To get the board running, you need at least:
A 27 W USB-C power supply, 5 V / 5 A, with Power Delivery support. The official Raspberry Pi power supply is suitable. Regular 18–20 W phone chargers will not handle the board under load — you may get reboots and low-power warnings.
A microSD card from 32 GB for the system — or, if you plan to run a node, it is better to use a 1+ TB SSD through an M.2 HAT right away.
A micro-HDMI to HDMI cable — the board uses micro-HDMI ports, not full-size HDMI.

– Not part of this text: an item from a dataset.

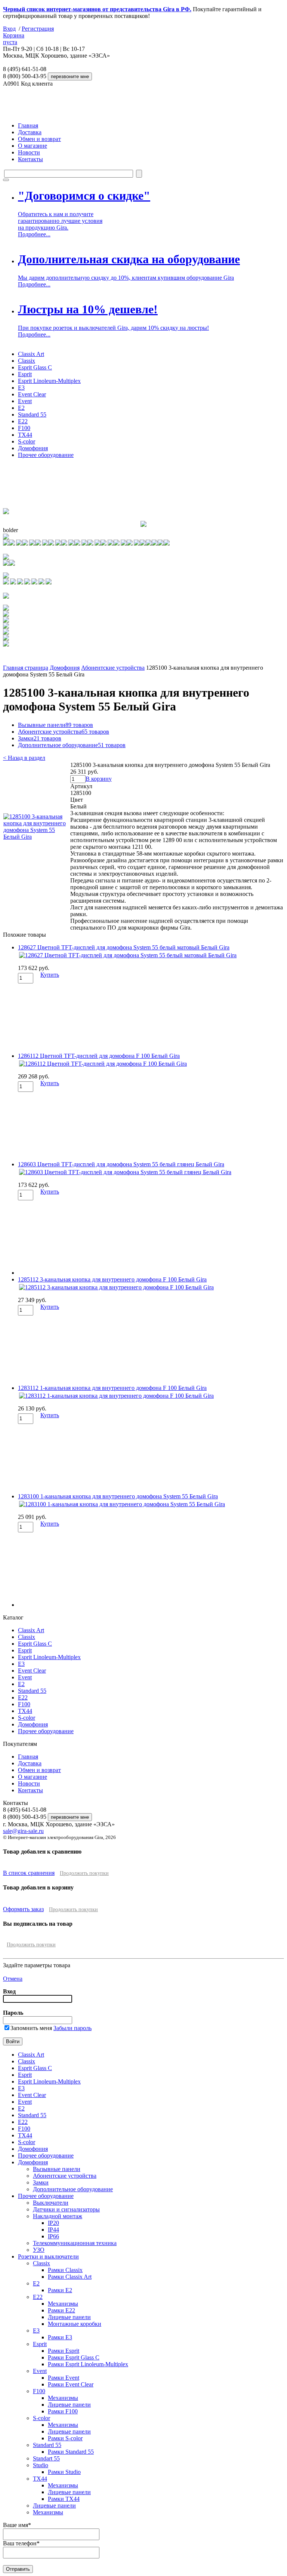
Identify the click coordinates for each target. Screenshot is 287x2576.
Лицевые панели (69, 2317)
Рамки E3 (60, 2337)
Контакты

Optional, but highly recommended:
Raspberry Pi active cooler or a case with a fan. Under constant load, for example as a node or server, Pi 5 without airflow goes into throttling — this is when the chip lowers its frequency to avoid overheating. As a result, performance drops significantly. For occasional tasks, you can manage without a cooler, but for 24/7 operation, it is necessary.
A case. A bare board can be easily damaged by static electricity or an accidental short circuit. A case solves this problem.
A battery for the real-time clock, RTC. The board has a dedicated connector — without the battery, the clock resets after shutdown.